“Forecasting is a thankless job, but the projection I made in the summer that bitcoin would cost $10,000 by the New Year has already come true. I think, it will continue its growth to pass $14,000 by year-end and will reach $20,000 in 2018,” said Pripachkin.
The expert said the surge of bitcoin is connected to the huge amount of cash that has recently entered the crypto market. At least $10 billion poured in just the previous week. Up to 30,000 digital wallets are being created globally every day, according to Pripachkin.
“People believed that digital currency is not a bubble, that it is a feature of the new digital economy and is basically a new cash equivalent. That’s why interest toward cryptocurrencies is linked to two factors: they can be used as a way of saving and as a way of speculating in a good way,” Pripachkin said.

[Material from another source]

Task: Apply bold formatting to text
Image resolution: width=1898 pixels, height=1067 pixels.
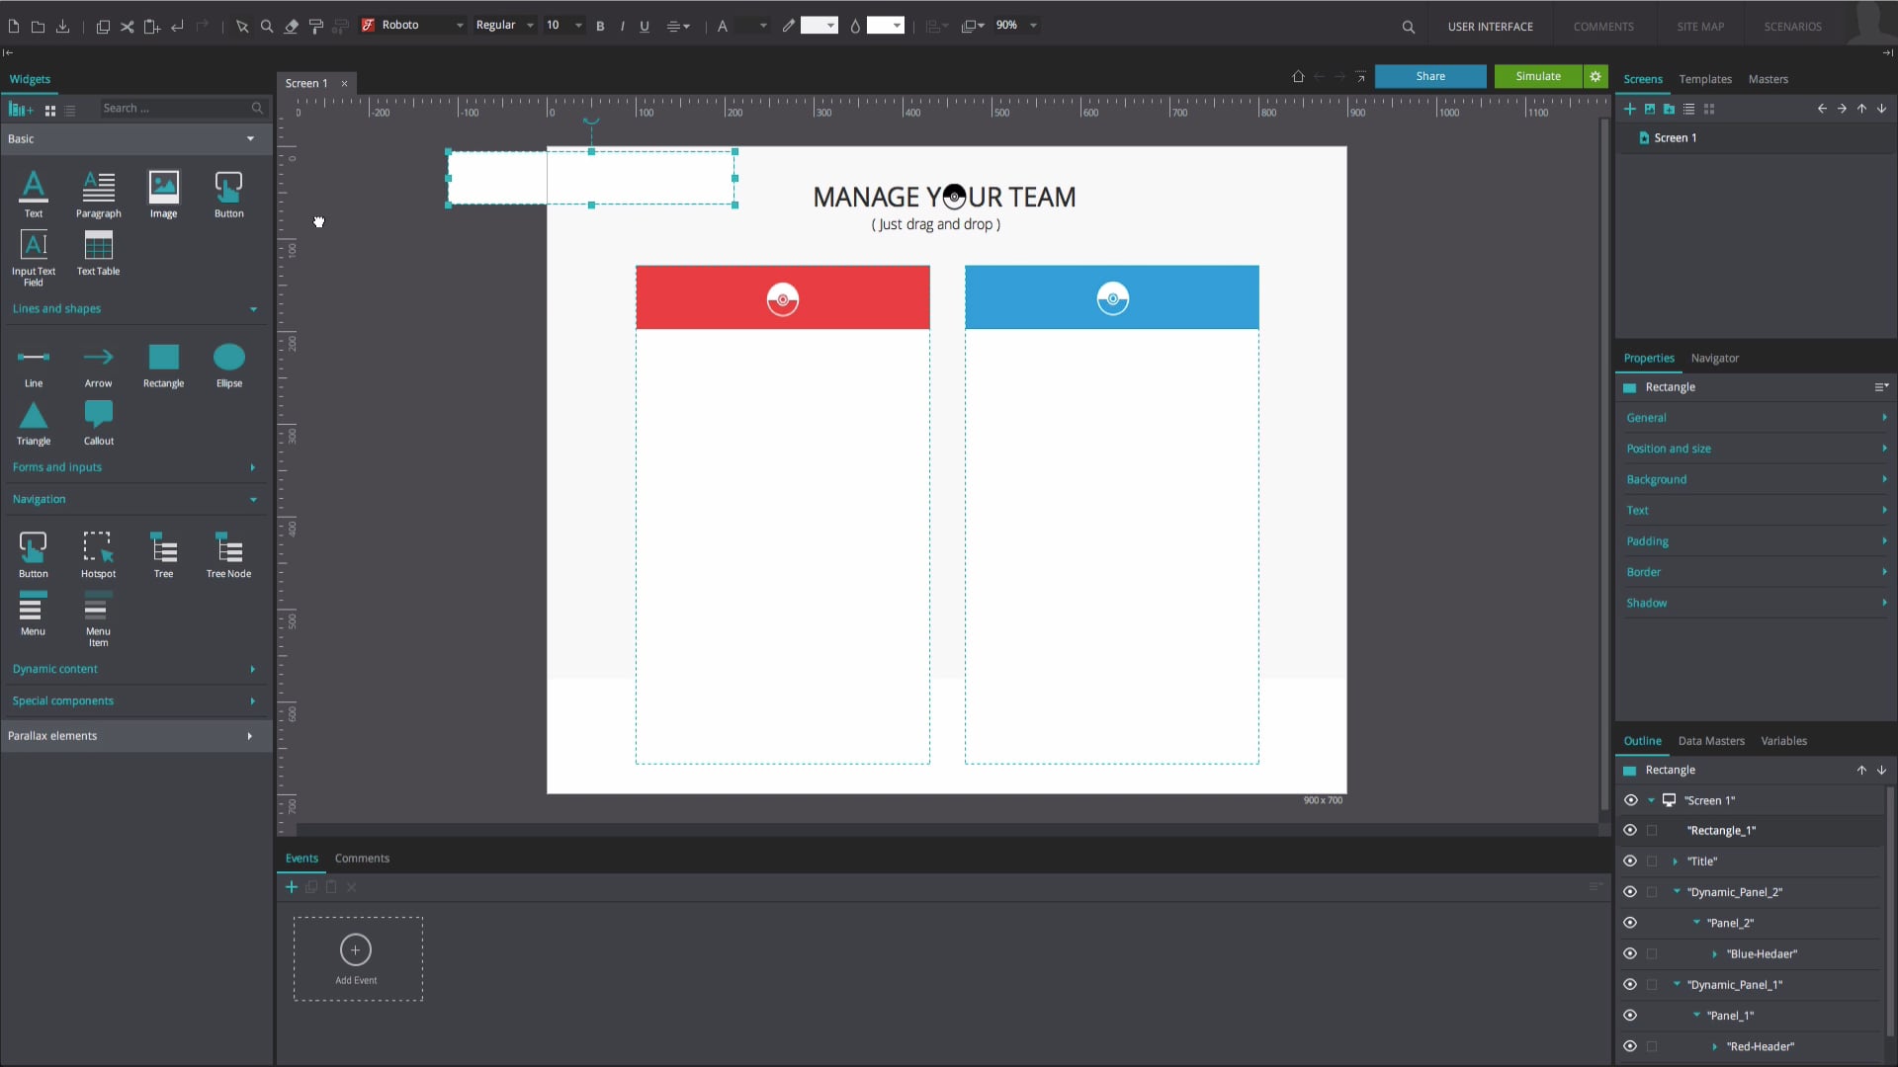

The analyst compared the cryptocurrencies with the existing systems of bonuses and discounts various corporations give to their most loyal clientele. Loyalty points can be spent the same way as rubles or dollars, but they are virtual, and this makes them similar to digital currencies.
“People believe that this equivalent to hard cash will be used as a payment way very soon. We see that giants like Alibaba and Amazon pledged to start accepting bitcoins in the first six months of 2018,” he said.

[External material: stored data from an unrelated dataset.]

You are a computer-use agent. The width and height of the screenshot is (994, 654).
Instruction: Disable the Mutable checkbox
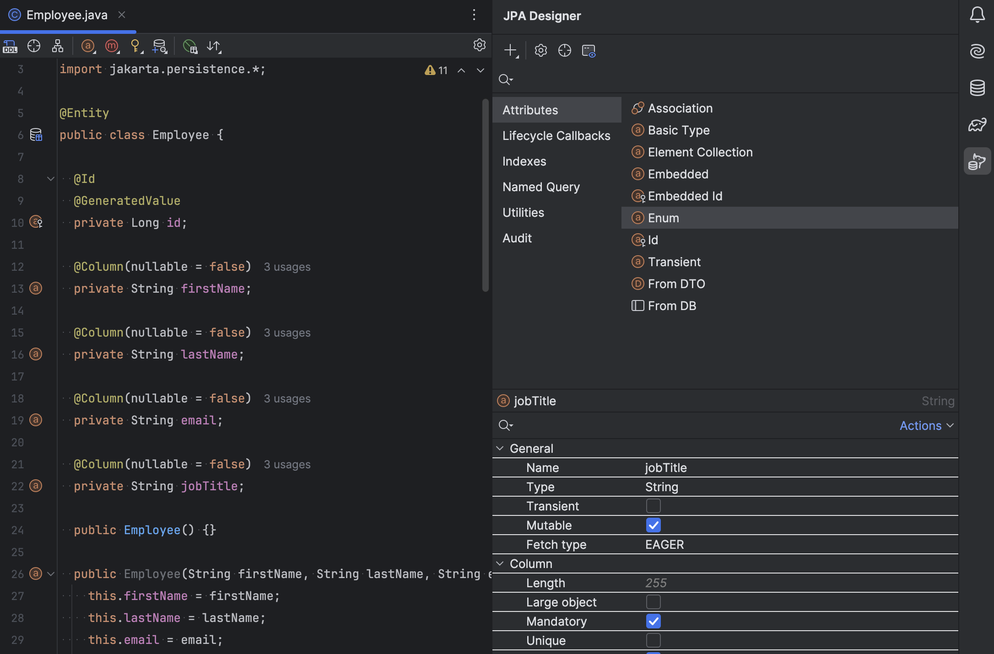(x=654, y=525)
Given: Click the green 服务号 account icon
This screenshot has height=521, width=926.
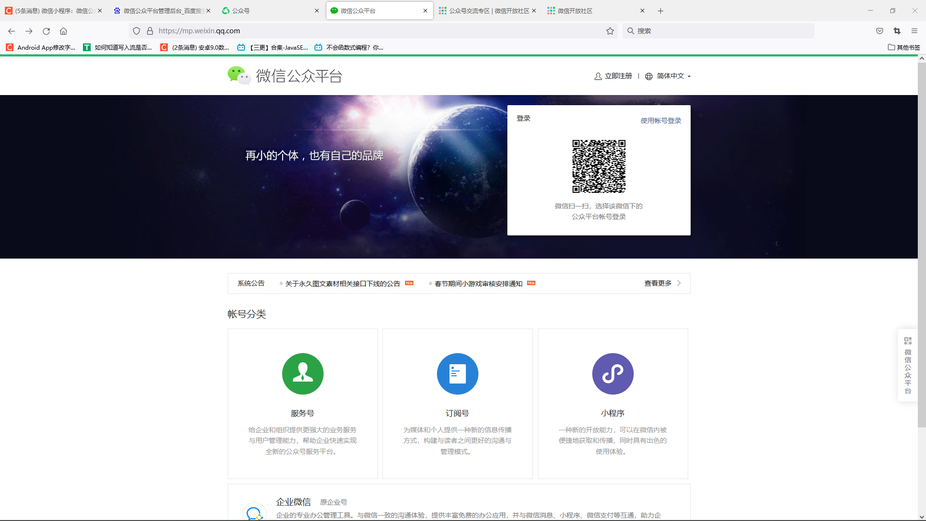Looking at the screenshot, I should click(302, 374).

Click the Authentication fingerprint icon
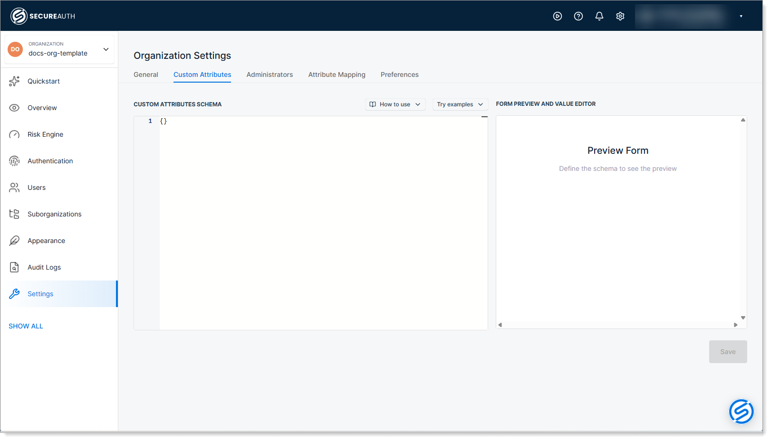pyautogui.click(x=15, y=160)

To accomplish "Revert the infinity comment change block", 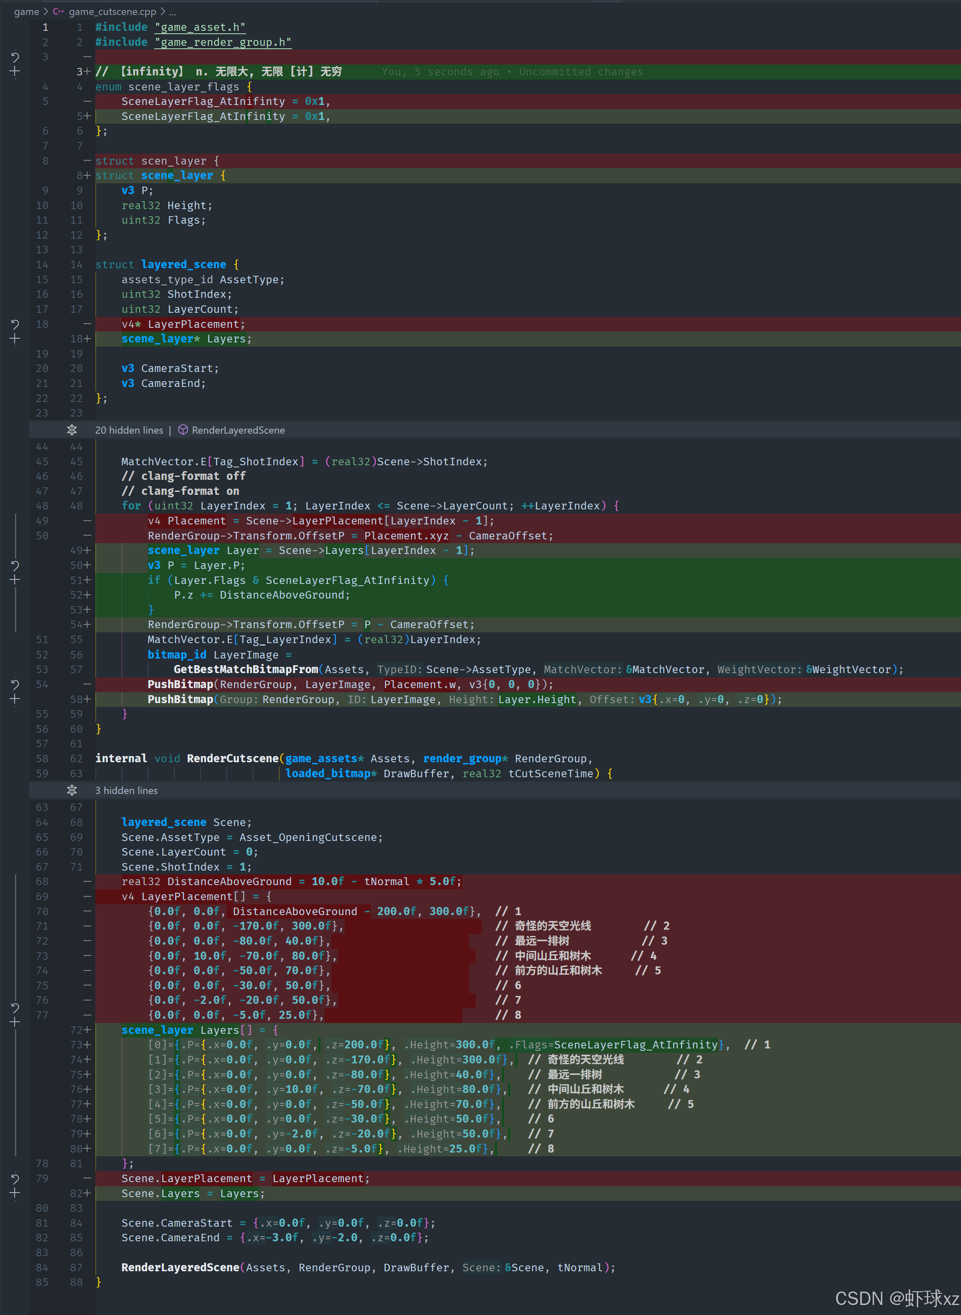I will click(x=15, y=57).
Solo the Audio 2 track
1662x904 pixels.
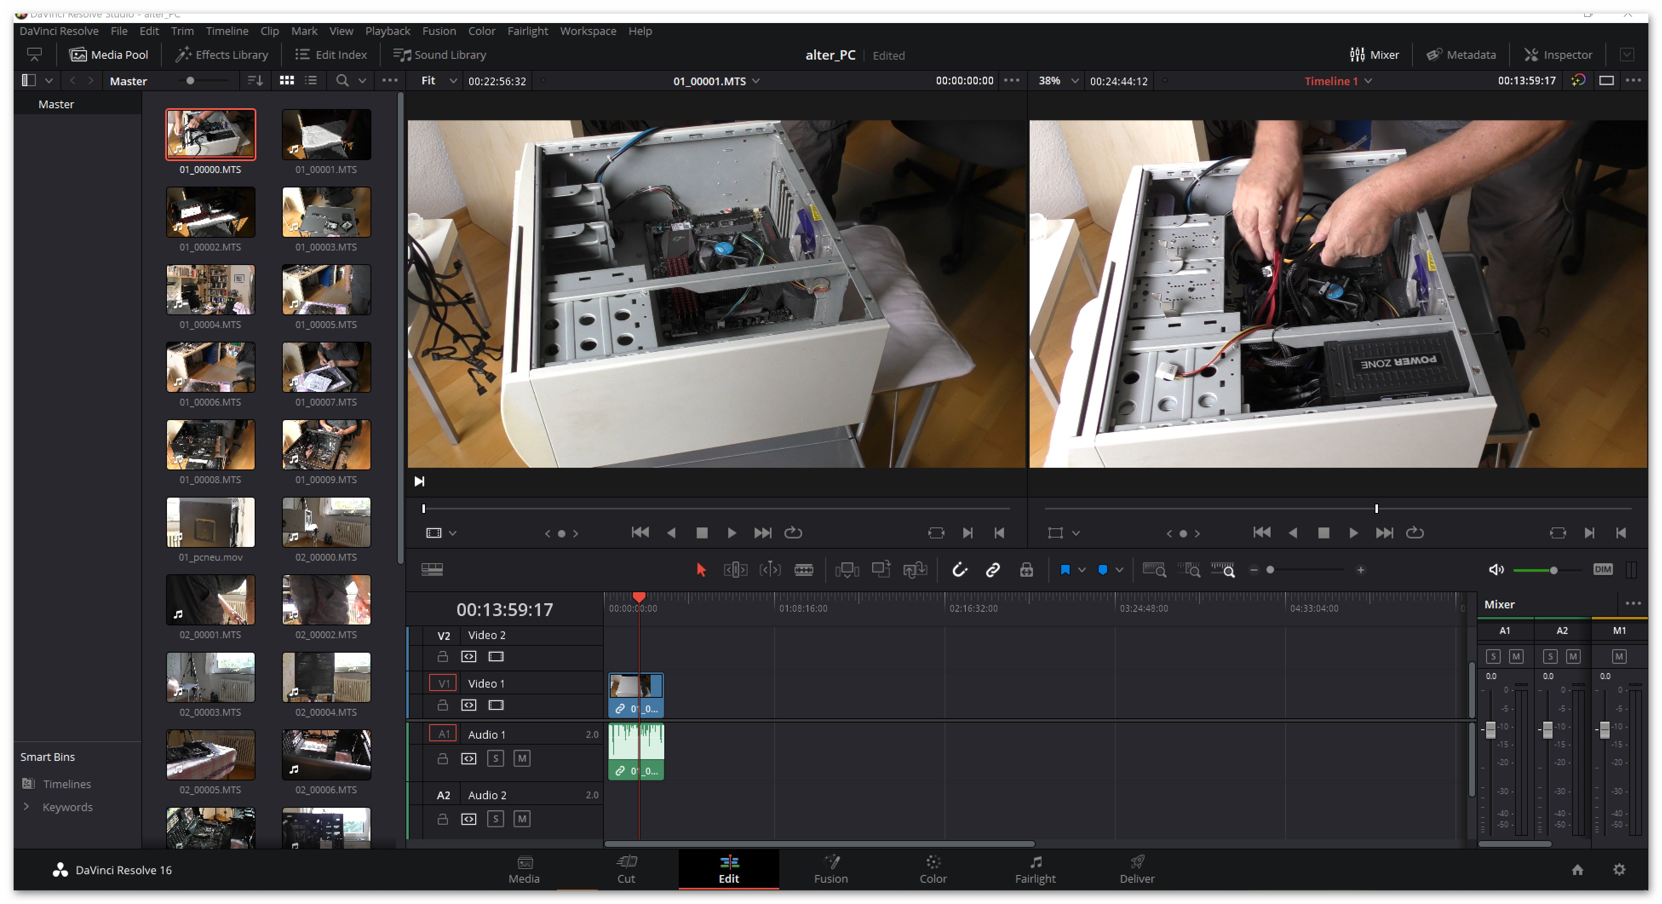495,819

“This is connected to the launch of futures contracts, which will eliminate the volatility and give an opportunity to forecast the rate and to use it in processing operations,” said the head of the RACIB.

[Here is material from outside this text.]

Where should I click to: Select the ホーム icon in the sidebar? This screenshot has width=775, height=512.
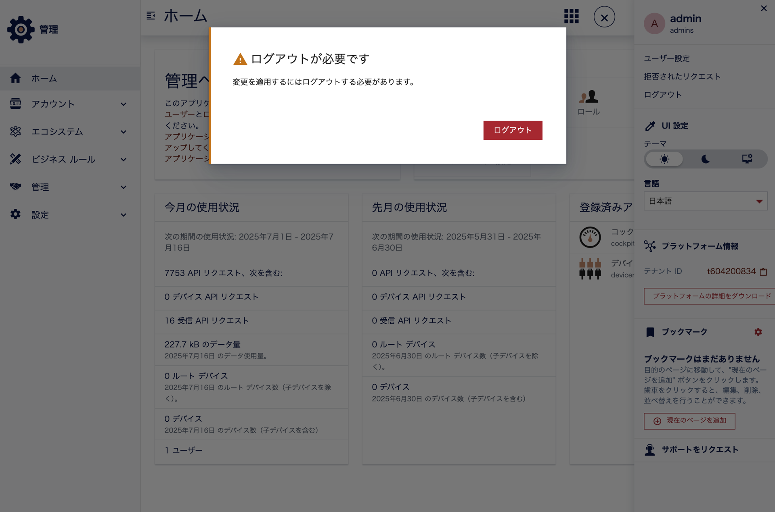(16, 78)
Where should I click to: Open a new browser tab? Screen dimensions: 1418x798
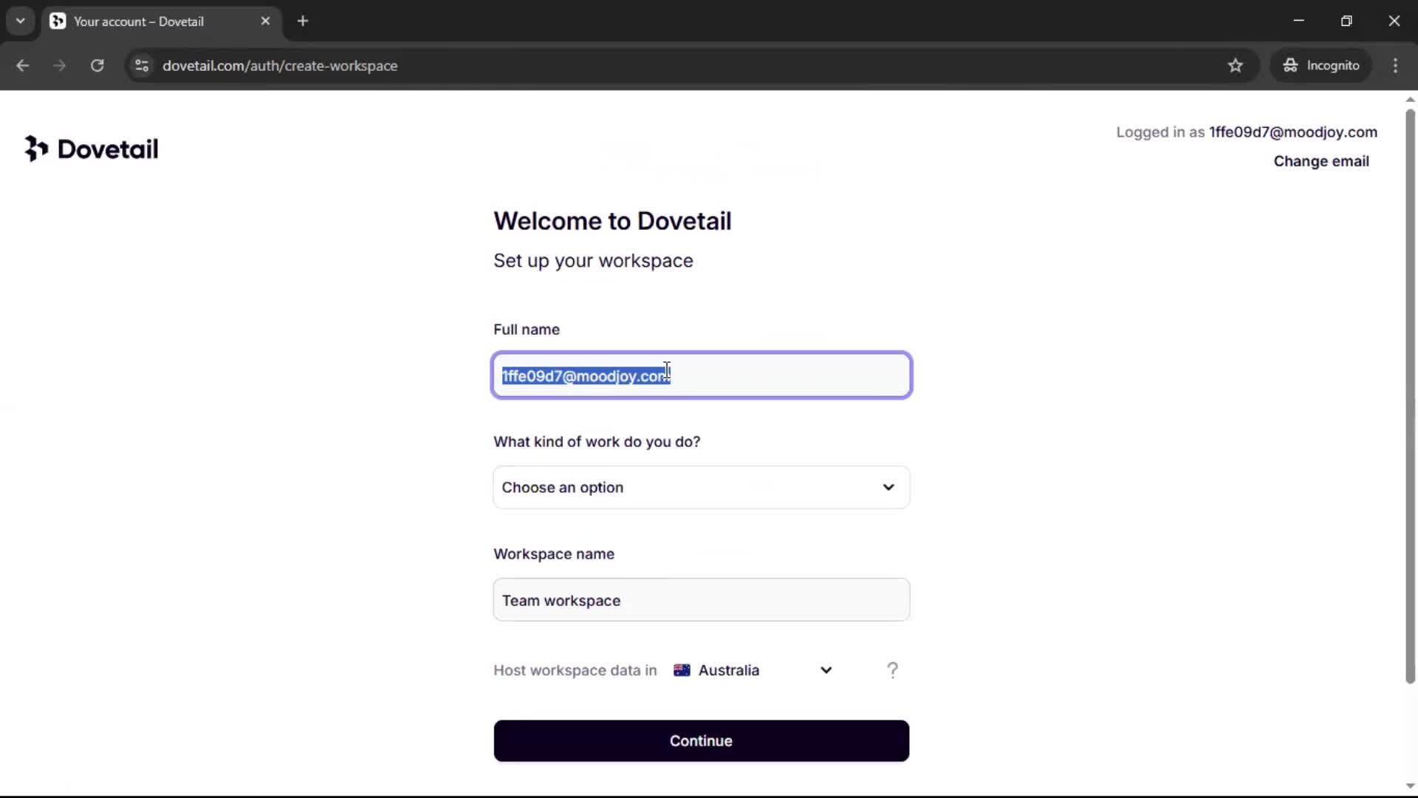pos(303,21)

According to Pripachkin, high yields promised by crypto markets are very attractive to people who are ready to channel up to two percent of their funds to speculative operations.
“If one percent of all the money in the world comes to crypto markets, it will provide the necessary liquidity. This year, these markets embraced nearly $60 billion. Next year, the number will double, and demand for cryptocurrencies in different services will trigger further growth,” he said.